Um homem de 74 anos morre no hospital de Coimbra vítima de um AVC isquémico. Não seria notícia, naturalmente, se o doente não tivesse sido transferido do hospital de Faro de ambulância para o hospital de S. José, em Lisboa, o mesmo onde David Duarte morreu devido à rotura de um aneurisma. Tal como no caso de David, no “S. José” não havia equipa para tratar o idoso, sendo “empurrado” para Coimbra, onde viria a falecer. Provavelmente morreria, mesmo se tivesse sido tratado no Algarve. Mas a dúvida subsistirá. O importante aqui é perguntar: que país é este em que um cidadão residente no Algarve acaba internado em Coimbra por falta de condições hospitalares na região onde vive? Que país é o nosso em que um hospital transfere doentes por não ter médicos aos fins de semana?

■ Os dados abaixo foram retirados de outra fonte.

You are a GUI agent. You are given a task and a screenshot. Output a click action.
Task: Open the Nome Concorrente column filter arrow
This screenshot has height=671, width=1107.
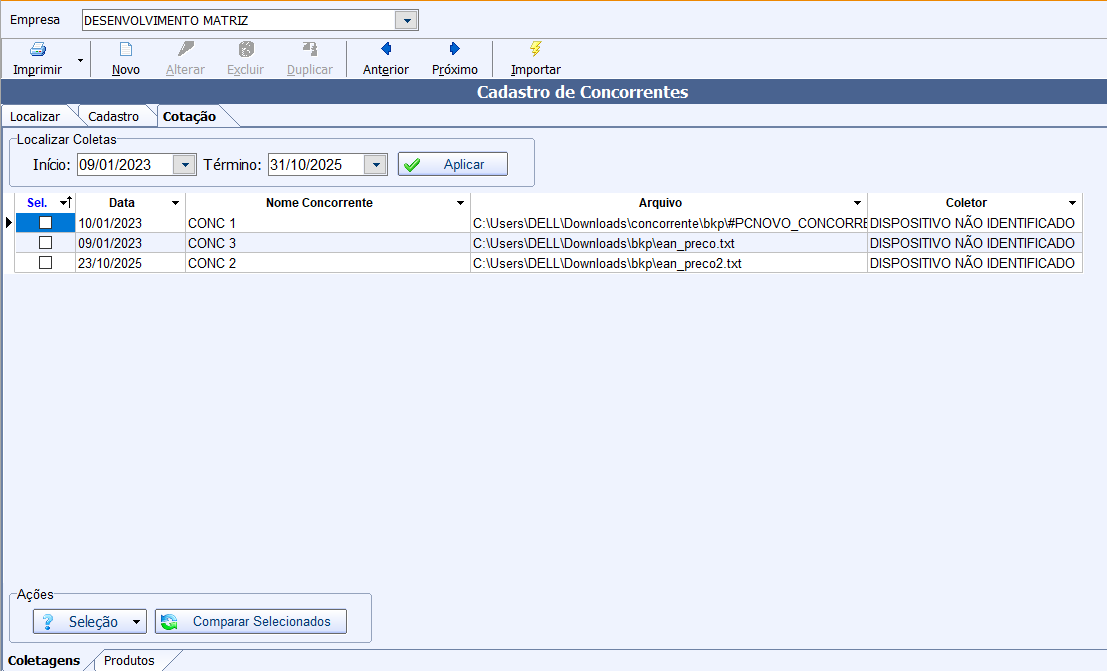click(460, 203)
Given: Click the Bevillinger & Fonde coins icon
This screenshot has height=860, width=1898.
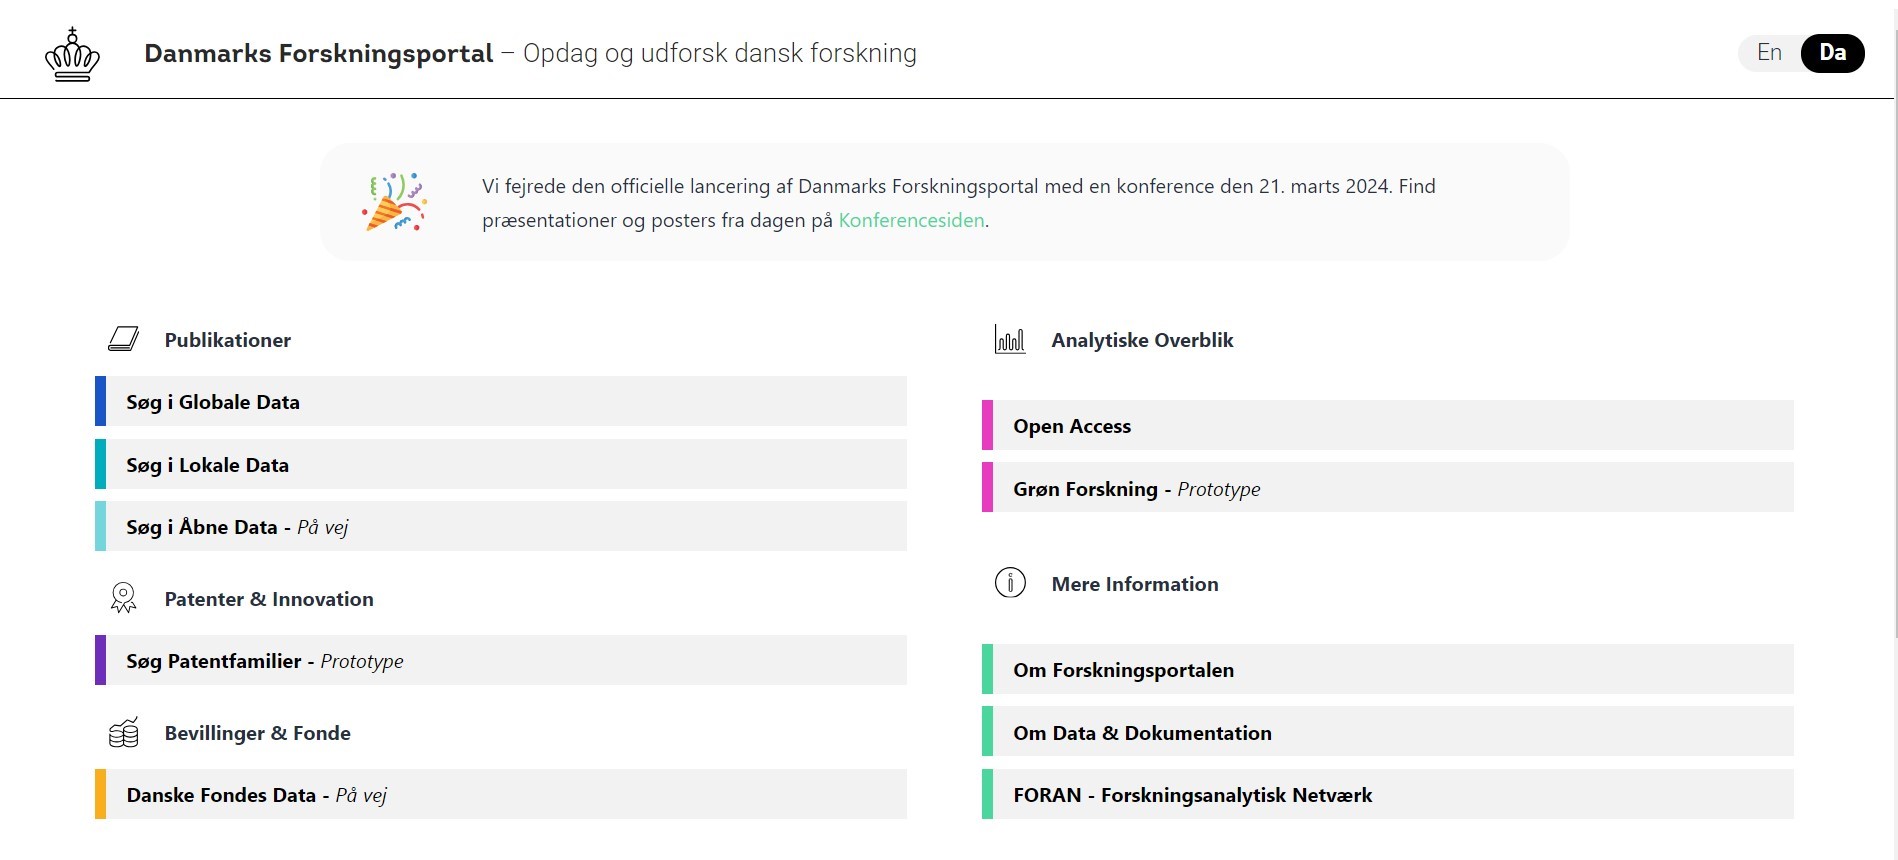Looking at the screenshot, I should [x=123, y=733].
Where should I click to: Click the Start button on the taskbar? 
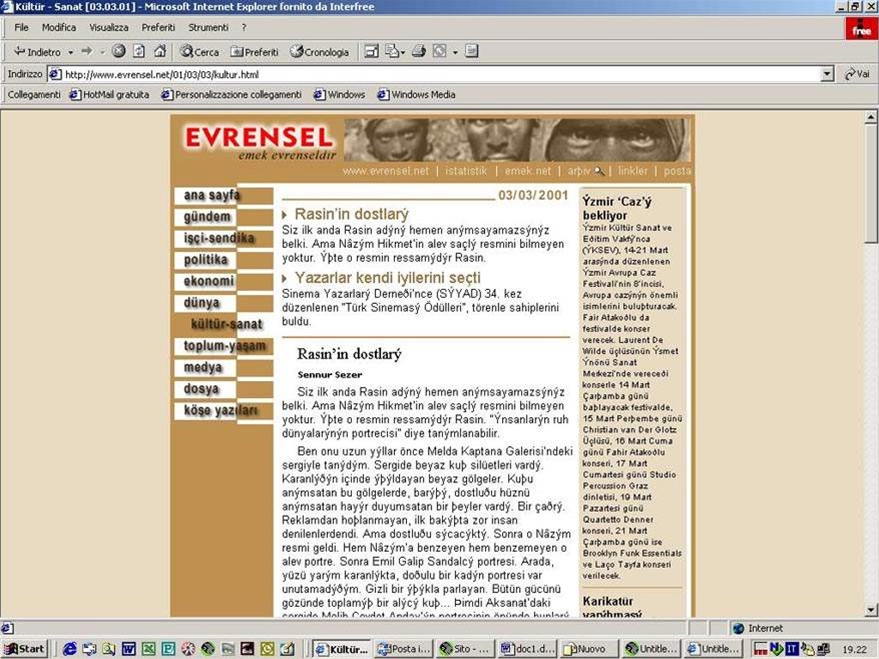click(25, 649)
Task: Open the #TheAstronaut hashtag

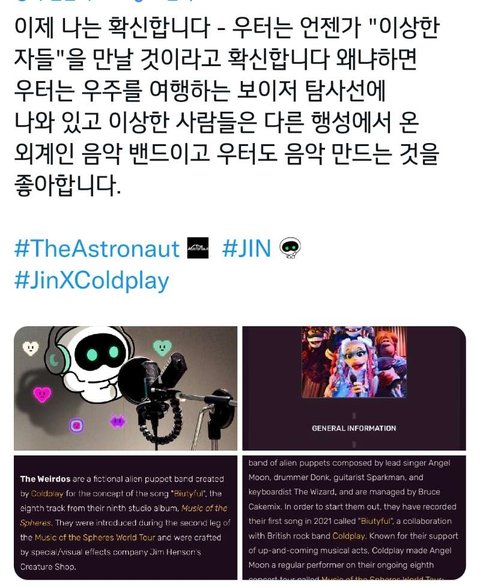Action: 97,248
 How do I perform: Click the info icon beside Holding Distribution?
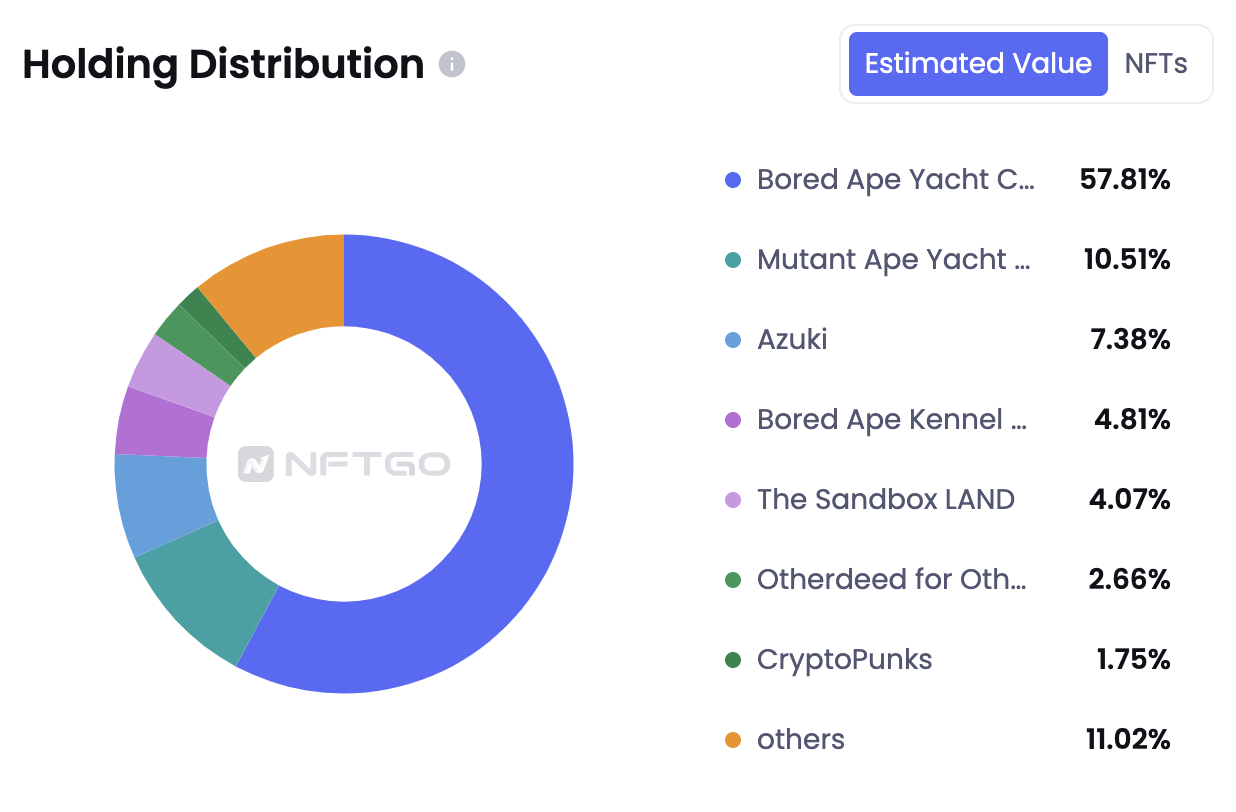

É legítimo, sem dúvida, o protesto dos médicos contra os cortes sofridos no pagamento de horas extras. Estranho seria que ficassem quietos. Mas há muitas formas de protesto. Virar costas a um doente em risco de vida não é um gesto digno, sobretudo por quem jurou fazer da sua missão na sociedade uma luta contínua pela vida dos outros.
Alguém terá de explicar o que levou os profissionais do hospital de S. José a resignarem-se. E, em vez de pedir apoio a um hospital da área (ao “Santa Maria”, por exemplo) para prestar auxílio a David Duarte, optarem, numa noite de sexta-feira, por esperar pela manhã da segunda-feira seguinte. Tarde de mais.
Com um novo ano à porta, muitos portugueses espreitam nos tempos que se aproximam largos sinais de esperança. Nos últimos meses, vivemos em Portugal momentos julgados impensáveis, por isso mesmo momentos fora do comum. O movimento está feito, resta esperar pela mudança. Esse é o grande desafio dos que conseguiram desenhar e concretizar um acordo histórico. O entendimento à esquerda, no Parlamento, que conduziu António Costa, contra a opinião dos mais céticos, à liderança do país .
É preciso, no entanto, que tudo não fique na mesma. Casos como os do hospital de S. José são inadmissíveis num país da União Europeia: morrer por falta de assistência, devido a cortes cegos no Serviço Nacional de Saúde, é intolerável. Não basta, todavia, atribuir as culpas aos cortes feitos pelo anterior Governo PSD-CDS. É necessário que os profissionais de saúde assumam também as suas responsabilidades. A profissão deles não é uma qualquer. Foram formados para salvar vidas – e, parece, nem todos apresentam a preparação moral desejável.